La communauté urbaine Grand Paris Seine et Oise (GPSEO) se mobilise pour réduire les consommations d’électricité dans ses équipements. En préambule du conseil de GPSEO, le 20 octobre dernier, la présidente de la communauté urbaine, Cécile Zammit-Popescu (DVD), avait tenu à faire un point d’information aux élus sur le sujet. Informations confirmées, dès le lendemain, dans un communiqué de GPSEO expliquant que la première phase de son plan de sobriété énergétique se concentre aussi en matière d’éclairage public. Son objectif est de s’engager dans une démarche vertueuse de sobriété énergétique, qui permet d’assurer les services rendus aux communes et aux habitants tout en absorbant la hausse des factures d’énergie. GPSEO développe déjà ou s’apprête à lancer des actions pour modérer sa consommation.

« Nous avons pris des mesures immédiates et à moyen terme. Mais ce n’est qu’un point de départ. Le chantier de la sobriété énergétique doit irriguer l’ensemble des politiques et projets pilotés par la communauté urbaine. C’est une exigence pour contenir notre consommation d’énergie mais aussi pour lutter contre le changement climatique », résume Cécile Zammit-Popescu.

Le marché global de performance lancé en 2020, le remplacement systématique des ampoules classiques par des LED, « permettra d’atteindre une réduction des consommations énergétiques de l’ordre de 65 % à l’horizon 2028. La première tranche 2021/2023, prévoit d’équiper en LED plus de 13 000 points lumineux, a précisé la présidente. « Cela représente une réduction de la consommation d’électricité de l’ordre de 9 000 000 Kwh, la consommation annuelle d’une ville de plus de 4 000 habitants », souligne GPSEO.
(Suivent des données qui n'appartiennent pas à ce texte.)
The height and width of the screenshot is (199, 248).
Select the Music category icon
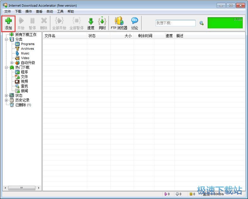(17, 53)
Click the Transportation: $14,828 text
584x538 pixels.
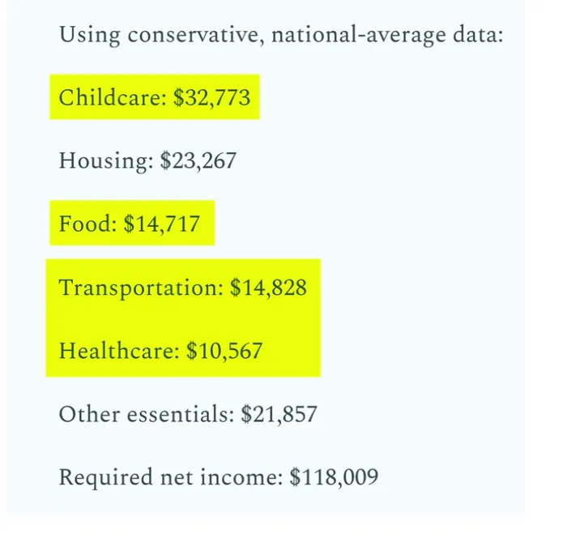pos(183,288)
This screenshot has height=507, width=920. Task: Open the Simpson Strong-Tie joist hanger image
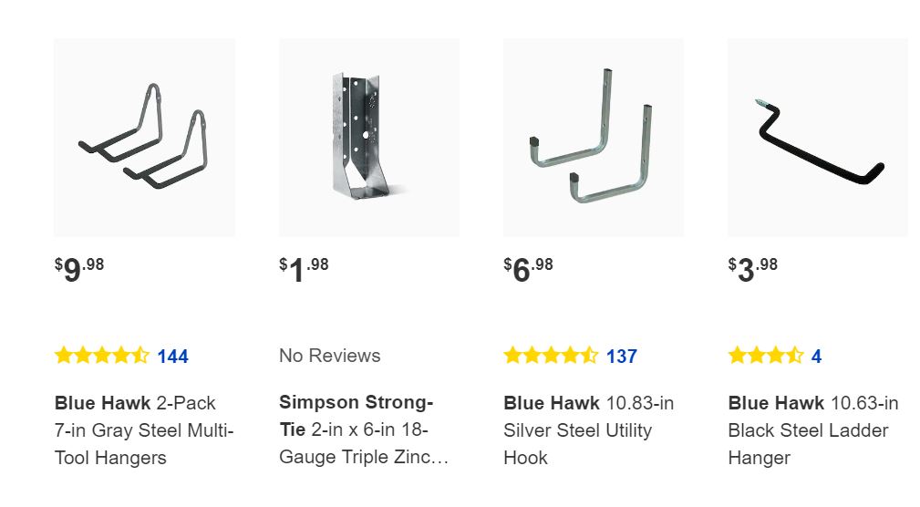pyautogui.click(x=368, y=138)
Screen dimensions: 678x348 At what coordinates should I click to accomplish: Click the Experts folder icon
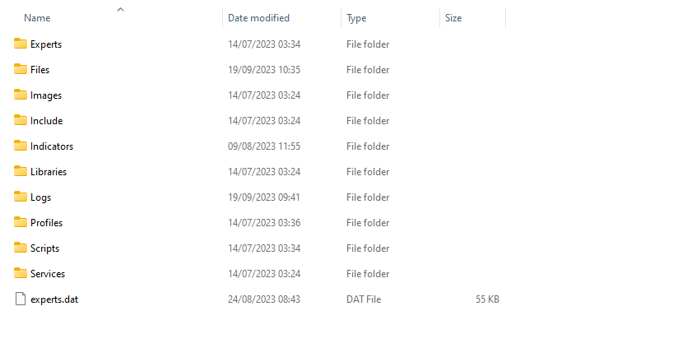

Cette campagne à moyen terme s’accompagne d’actions plus immédiates comme la limitation ou l’extinction de l’éclairage public. « Tous les maires sont actuellement consultés à ce sujet, en milieu rural comme urbain. Un courrier leur a été adressé pour sonder leurs attentes », a expliqué la présidente lors du conseil de GPSEO. Quatre communes ont déjà mis en place l’extinction nocturne et six sont en cours d’analyse. Cinq communes prévoient une extinction programmée prochainement. Par ailleurs, 10 communes avant même d’être sollicitées étaient intéressées par le dispositif d’extinction et 10 autres se sont manifestées depuis le début de la consultation, continue la ­Communauté urbaine.

« En complément de l’impact énergétique, cette mesure participe également à la lutte contre la pollution lumineuse et à la préservation de la biodiversité et de la santé humaine. Des études montrent que l’absence d’éclairage n’avait pas d’incidence sur l’augmentation de l’insécurité », indique GPSEO dans son communiqué.

Enfin, dans le même esprit de sobriété et dans un souci d’exemplarité, « la Communauté urbaine va limiter la durée des illuminations de Noël à six semaines, du 1er décembre 2022 au 15 janvier 2023, car c’est branché sur l’éclairage public », a souligné Cécile Zammit-Popescu.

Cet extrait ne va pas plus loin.